All at once, there were no more starlings in the sunlit winter sky. Only screaming, sobbing people on the snow-heavy ground safely distant from a lava pit that shouldn’t exist . . . and Elena’s left wing was beginning to drag. It was only when sweat dripped down her temple that she realized she was hovering directly above the lava. Far too close to the core.
She looked down at the viscous cauldron of it . . . and an invisible hand pushed her with murderous force.
4
Elena’s instincts screamed.
Her first and most overwhelming reaction was to fight—then she realized her wing was dragging even more heavily, and the unknown force was pushing her out of the danger zone. After landing safely not far from the sobbing or preternaturally silent clumps of survivors, she turned to walk to the very edge of the tear in the fabric of the earth.
Thick liquid moved ponderously below, the color a glowing orange-red. Despite the movement, it seemed quiescent now, the land on which Elena stood stable. The heat that emanated from the sinkhole to hit her face, however, was a scorching burn that made it clear nothing and no one would survive contact with the molten magma.
Liquid bones, skin turned into crackling, burst eyeballs . . . Damian Hale hadn’t deserved such a fate for the crime of arrogance and conceit. “Rest in peace, Damian,” she murmured as she crouched down to examine the edges of the sinkhole, deeply conscious that Imani would mourn his loss. As Raphael had said, the angel might be a stuffy old stick, but she wasn’t unkind.

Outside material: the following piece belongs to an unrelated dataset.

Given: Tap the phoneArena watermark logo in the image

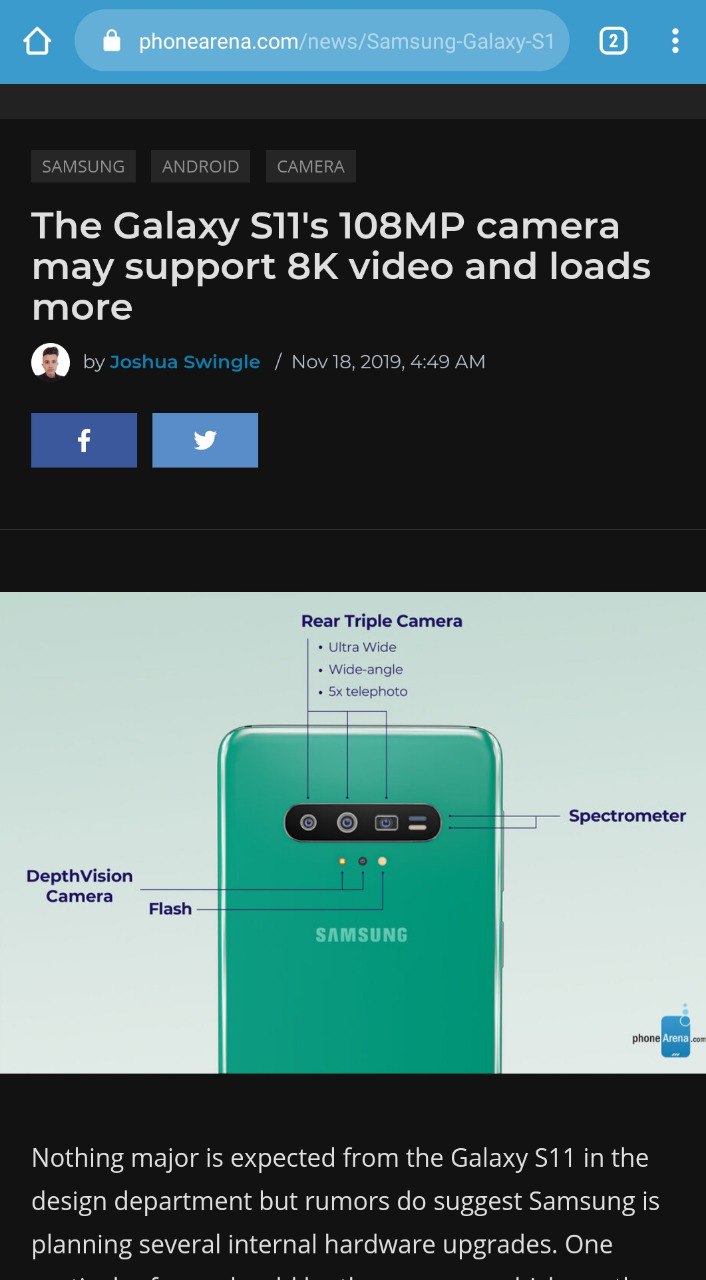Looking at the screenshot, I should [667, 1034].
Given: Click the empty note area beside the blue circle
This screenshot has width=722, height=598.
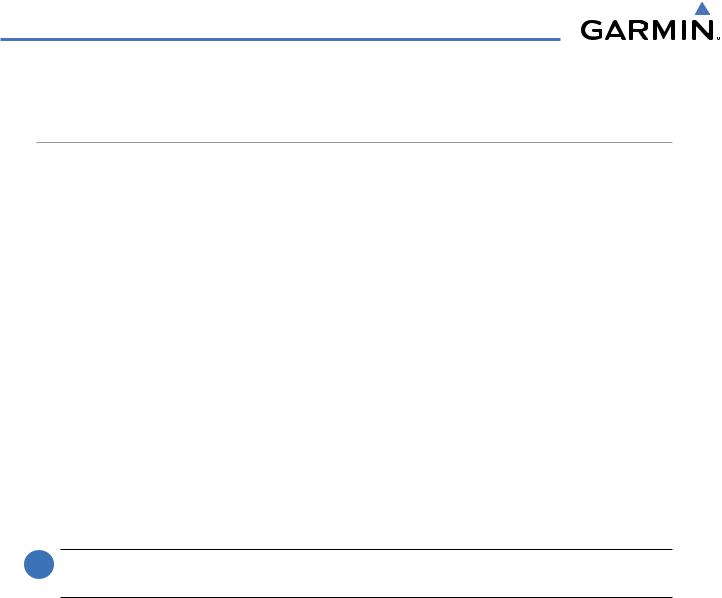Looking at the screenshot, I should (367, 573).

Elena. Salt and the sea, a crashing wave of violent power as familiar to her as her own breath. The ocean is turbulent and rising as a result of the recent earth tremor. Get away from the coast if you’re near it.
So, the quake hadn’t been localized to this region. I’m at the foot of the Catskills—and there’s a sinkhole filled with lovely bubbling lava in front of me.
The minutest pause. Guild Hunter, we must discuss your penchant for finding danger. I am on my way.
Any damage in the city? It was full of people she loved.
Wait. Thirty seconds later. Dmitri says no damage reported. The tremor was widespread but minor except by the mountains near where you stand.
The tightness in her chest easing, Elena rose from her crouch and had to fight back a wince—damn, she must’ve hurt her wing more than she’d realized. She took care to make sure she was holding it in the right position before she walked over to the survivors.
No point exacerbating the injury with messy muscle control.
Among the huddle of mortals and young vampires on vacation was a sandy-haired vamp with a laptop under his arm; he wore a brown polo shirt with a graphic logo on one side that looked vaguely like a set of cabins against a mountain backdrop. “You’re staff?” Elena asked the man who smelled like torn paper and crushed mint.
“Manager,” he said, the whites of his eyes yet showing and his glazed attention on the spot where the cabins had once taken center stage. His freckles stood out like islands against the bloodless hue of his tanned skin.